Bien avant Sur les quais auquel on pense parfois, La Main noire apporte ainsi une lecture passablement désenchantée des éternels mythes américains (l’individu face à la communauté, le droit contre la loi du plus fort…), en mettant en lumière l’impuissance de l’honnête homme et sa solitude face au mal proliférant et triomphant – quitte a écorner la figure du héros sans peur et sans reproche. Bien sûr, le happy end de rigueur viendra rassurer le spectateur sur la capacité du bien à triompher du mal, mais (quoique bien amené) il ne sera dû qu’à une série d’heureux concours de circonstances, et apparaîtra plutôt comme une concession narrative que comme une conclusion logique. Et combien de morts aura-t-il fallu pour qu’enfin la justice triomphe ?

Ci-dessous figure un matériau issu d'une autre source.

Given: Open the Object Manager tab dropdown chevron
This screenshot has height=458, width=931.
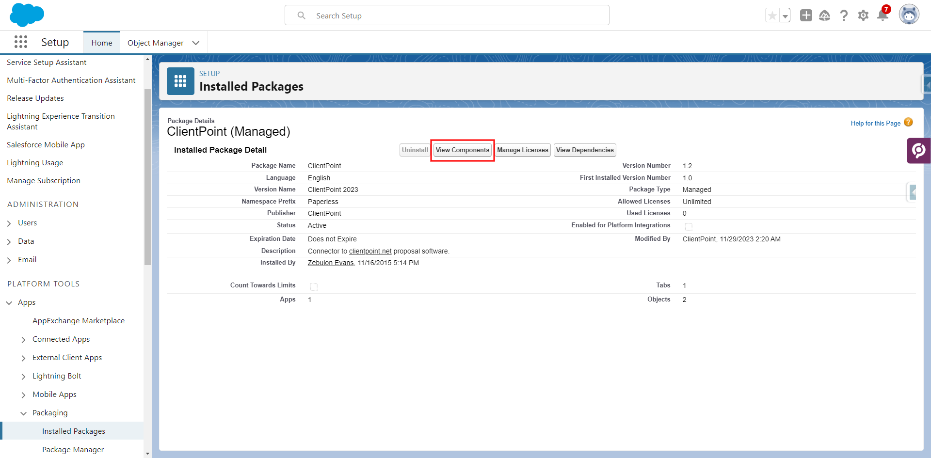Looking at the screenshot, I should click(196, 43).
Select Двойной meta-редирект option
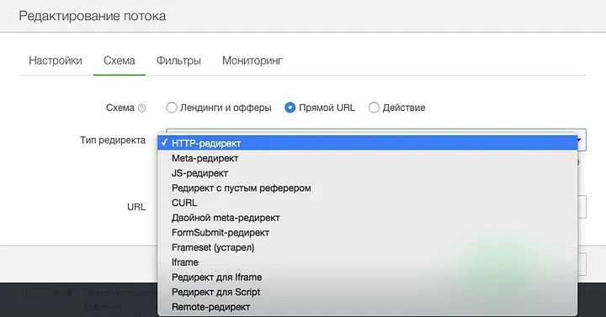The width and height of the screenshot is (606, 317). (x=367, y=218)
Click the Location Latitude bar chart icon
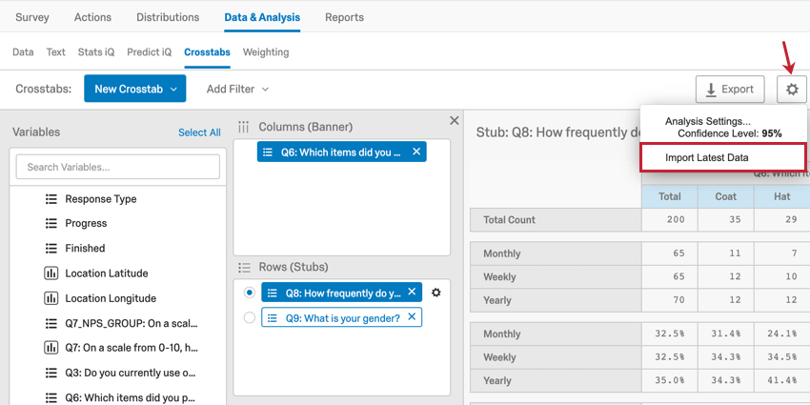This screenshot has width=810, height=405. point(51,273)
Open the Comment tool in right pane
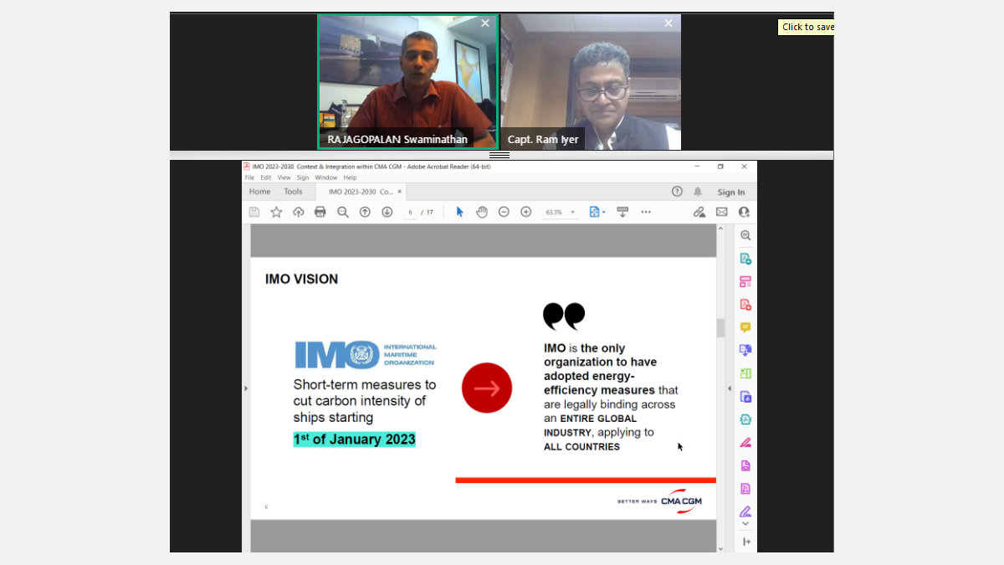This screenshot has height=565, width=1004. coord(745,327)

Grâce à sa mise en scène audacieuse et au pessimisme d’un récit complexe qui fait mine de respecter les codes du film hollywoodien pour mieux discrètement les subvertir, La Main noire apparaît aujourd’hui comme plus moderne que ces films des années 1970 et 1980 qui, sous couvert de fresques shakespeariennes, dressaient un portrait séduisant et finalement assez complaisant de la Mafia. Rien que pour son statut de chaînon manquant, le film mérite d’être redécouvert et de trouver la place qui lui revient dans la longue histoire de la représentation du crime organisé au cinéma.